(Stored entries)
◆ ◆ ◆ ◆ ◆ ◆ ◆
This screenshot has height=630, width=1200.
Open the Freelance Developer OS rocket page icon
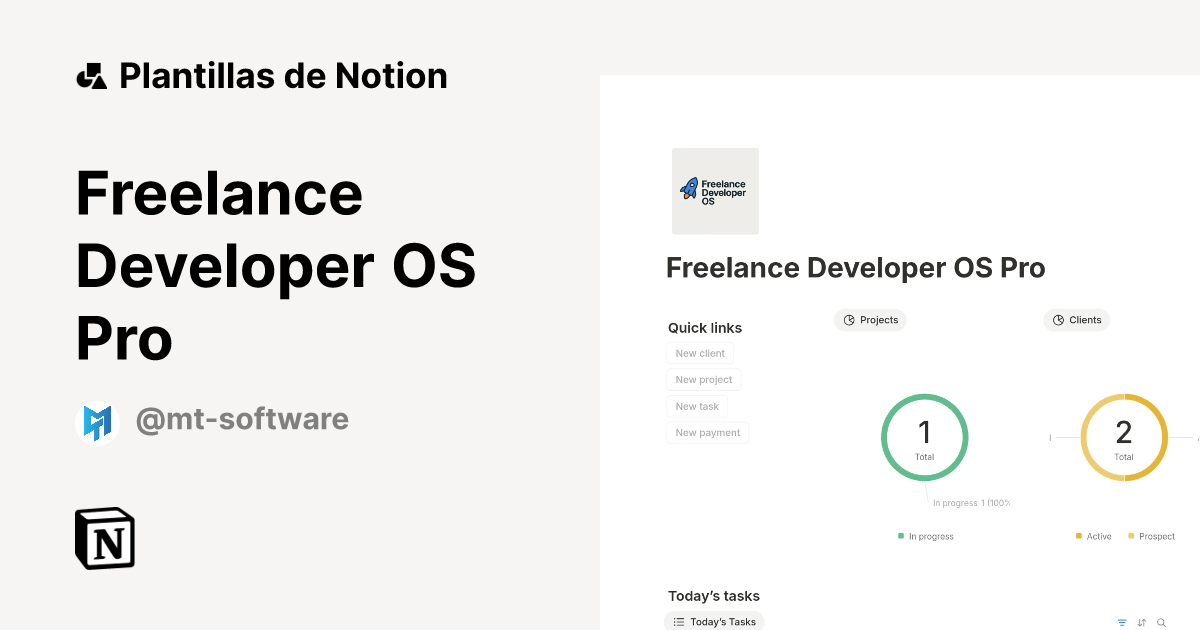pos(715,190)
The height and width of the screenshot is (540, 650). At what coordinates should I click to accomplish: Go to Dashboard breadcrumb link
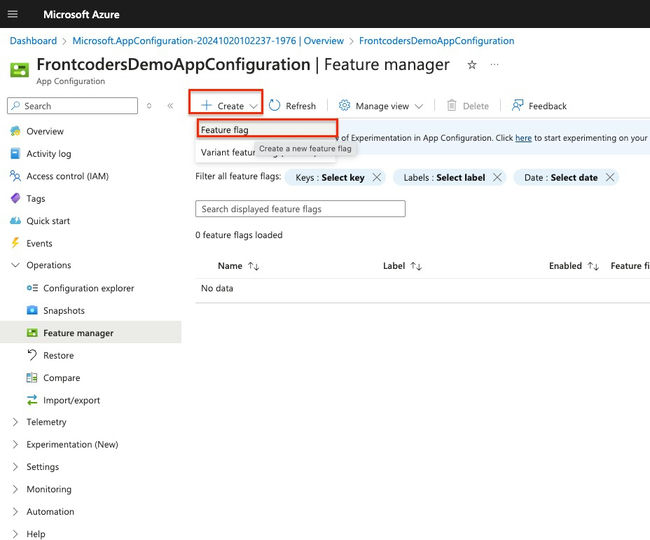[33, 41]
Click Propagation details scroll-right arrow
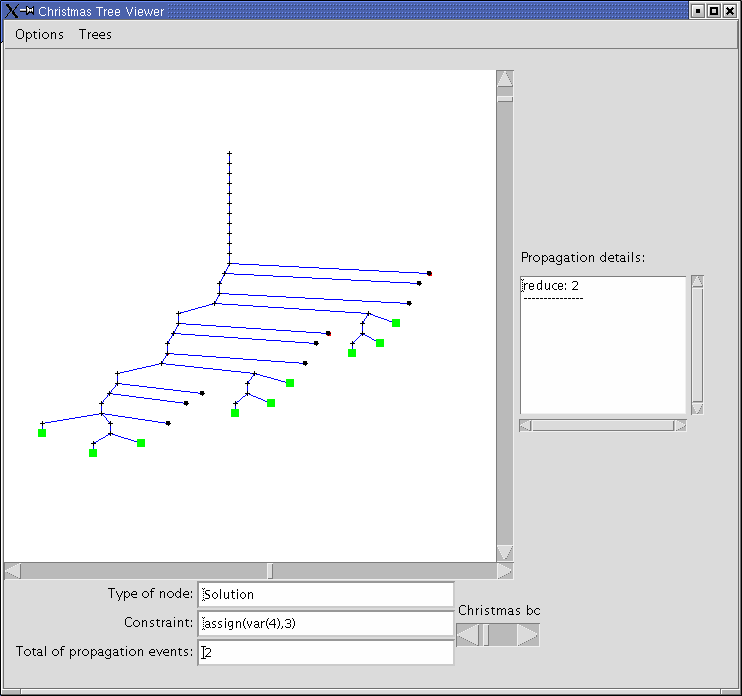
◆ ◆ ◆ ◆ ◆ ◆ ◆
**Work instructions**
Please give again only the lines from the one containing "Open the Freelance" through the last line of the entries above, exactly as they stand and without pictures.

**Your solution**
Open the Freelance Developer OS rocket page icon
pos(715,190)
The height and width of the screenshot is (540, 650). At what coordinates should I click to accomplish: Go to Dashboard breadcrumb link
[33, 41]
Click Propagation details scroll-right arrow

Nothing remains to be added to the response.